Last year the company added four fulfillment centers, all in the neighborhood of 1 million square feet, to an existing distribution network that spans the U.S.

"Wal-Mart is very efficient on the distribution side and managing inventory," Morningstar analyst Ken Perkins said. "They have advantage with their size, and they can sell a high number of goods with low margins. They have the capability to fulfill e-commerce orders in a cost-competitive way. They can handle the demand. So they have to continue building a website that people want to use and make purchases."

As retailers invest billions in new stores, technology, distribution centers and other large-scale products, WhyteSpyder executives believe that the fight will boil down to something much smaller. They see individual product pages on e-commerce sites as the key to converting customers, something outlined in a recent case study and Markendizing, a soon-to-be-released book co-written by Howerton and WhyteSpyder chief operating officer Alex Ahmad.

Investment in product pages becomes even more important, Ahmad said, as customers expand their shopping habits to include online grocery orders and in-store pickup of general merchandise that they order online.
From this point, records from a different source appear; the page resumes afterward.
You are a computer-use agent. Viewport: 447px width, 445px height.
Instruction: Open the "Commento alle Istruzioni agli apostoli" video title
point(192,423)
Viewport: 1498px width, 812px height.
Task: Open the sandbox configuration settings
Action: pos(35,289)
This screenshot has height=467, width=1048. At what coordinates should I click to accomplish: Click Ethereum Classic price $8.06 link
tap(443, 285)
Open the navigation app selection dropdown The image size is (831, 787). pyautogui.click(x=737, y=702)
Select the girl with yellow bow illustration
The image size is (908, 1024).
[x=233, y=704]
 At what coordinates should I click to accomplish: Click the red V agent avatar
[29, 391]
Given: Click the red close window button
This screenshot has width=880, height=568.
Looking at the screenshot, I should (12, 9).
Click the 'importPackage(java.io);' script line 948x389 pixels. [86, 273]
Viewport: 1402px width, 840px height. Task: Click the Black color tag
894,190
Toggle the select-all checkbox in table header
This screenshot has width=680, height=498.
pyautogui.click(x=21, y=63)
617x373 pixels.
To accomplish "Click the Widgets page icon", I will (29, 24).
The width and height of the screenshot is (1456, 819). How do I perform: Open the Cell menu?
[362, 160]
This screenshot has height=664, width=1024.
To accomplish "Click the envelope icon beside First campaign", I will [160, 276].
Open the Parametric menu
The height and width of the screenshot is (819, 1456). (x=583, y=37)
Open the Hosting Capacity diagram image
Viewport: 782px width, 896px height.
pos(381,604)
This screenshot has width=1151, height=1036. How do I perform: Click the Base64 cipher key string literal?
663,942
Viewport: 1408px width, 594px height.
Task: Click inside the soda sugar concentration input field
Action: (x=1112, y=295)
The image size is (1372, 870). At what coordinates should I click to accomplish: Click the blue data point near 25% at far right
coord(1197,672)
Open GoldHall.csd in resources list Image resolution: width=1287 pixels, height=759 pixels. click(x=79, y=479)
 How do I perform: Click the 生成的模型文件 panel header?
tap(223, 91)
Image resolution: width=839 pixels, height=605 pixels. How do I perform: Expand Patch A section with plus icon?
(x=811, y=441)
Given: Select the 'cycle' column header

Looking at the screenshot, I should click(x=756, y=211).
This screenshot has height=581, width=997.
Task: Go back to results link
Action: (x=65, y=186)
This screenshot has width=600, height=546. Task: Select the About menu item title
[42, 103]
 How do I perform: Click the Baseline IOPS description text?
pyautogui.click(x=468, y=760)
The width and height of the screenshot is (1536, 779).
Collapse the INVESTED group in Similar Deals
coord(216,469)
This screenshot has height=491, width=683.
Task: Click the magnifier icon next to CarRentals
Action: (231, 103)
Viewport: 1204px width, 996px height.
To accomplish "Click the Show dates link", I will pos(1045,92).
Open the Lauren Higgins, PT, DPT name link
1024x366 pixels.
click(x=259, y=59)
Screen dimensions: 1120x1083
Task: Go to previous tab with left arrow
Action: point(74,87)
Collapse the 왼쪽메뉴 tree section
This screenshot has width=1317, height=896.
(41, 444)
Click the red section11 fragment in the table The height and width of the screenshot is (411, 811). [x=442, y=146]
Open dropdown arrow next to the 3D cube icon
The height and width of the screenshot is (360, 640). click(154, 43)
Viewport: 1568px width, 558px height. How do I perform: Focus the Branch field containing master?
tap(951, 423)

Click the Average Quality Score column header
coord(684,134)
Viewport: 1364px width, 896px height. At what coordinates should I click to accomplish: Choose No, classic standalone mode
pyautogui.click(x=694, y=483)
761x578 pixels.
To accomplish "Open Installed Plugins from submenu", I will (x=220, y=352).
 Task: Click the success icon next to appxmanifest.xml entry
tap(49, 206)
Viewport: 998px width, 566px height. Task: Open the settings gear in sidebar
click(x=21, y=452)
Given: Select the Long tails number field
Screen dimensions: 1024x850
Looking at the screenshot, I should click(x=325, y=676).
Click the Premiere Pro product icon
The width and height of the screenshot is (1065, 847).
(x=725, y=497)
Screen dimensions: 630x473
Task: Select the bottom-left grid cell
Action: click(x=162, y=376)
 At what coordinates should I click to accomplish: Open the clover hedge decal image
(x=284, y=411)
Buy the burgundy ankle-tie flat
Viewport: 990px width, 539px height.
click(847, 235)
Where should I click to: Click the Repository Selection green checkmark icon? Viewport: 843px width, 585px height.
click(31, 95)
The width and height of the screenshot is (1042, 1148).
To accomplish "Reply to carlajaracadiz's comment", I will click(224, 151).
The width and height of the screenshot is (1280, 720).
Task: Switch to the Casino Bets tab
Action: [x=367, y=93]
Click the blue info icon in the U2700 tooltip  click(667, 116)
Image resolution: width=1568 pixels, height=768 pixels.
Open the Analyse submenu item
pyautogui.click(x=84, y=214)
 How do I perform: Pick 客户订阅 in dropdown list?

Industry research suggests that anywhere from 70 percent to 80 percent of purchases made in stores are now influenced by mobility.

With tens of millions of products available on Walmart.com and hundreds of millions available at Amazon.com, the responsibility for presentation will fall to suppliers. Retailers will not be able to manage the volume product pages entirely on their own.

"People are hungry for data. They're hungry for content," Ahmad said. "Not just any data, but details that matter. You have to be committed to data and content. If you're not investing there, you're not reaching customers properly. It's game over."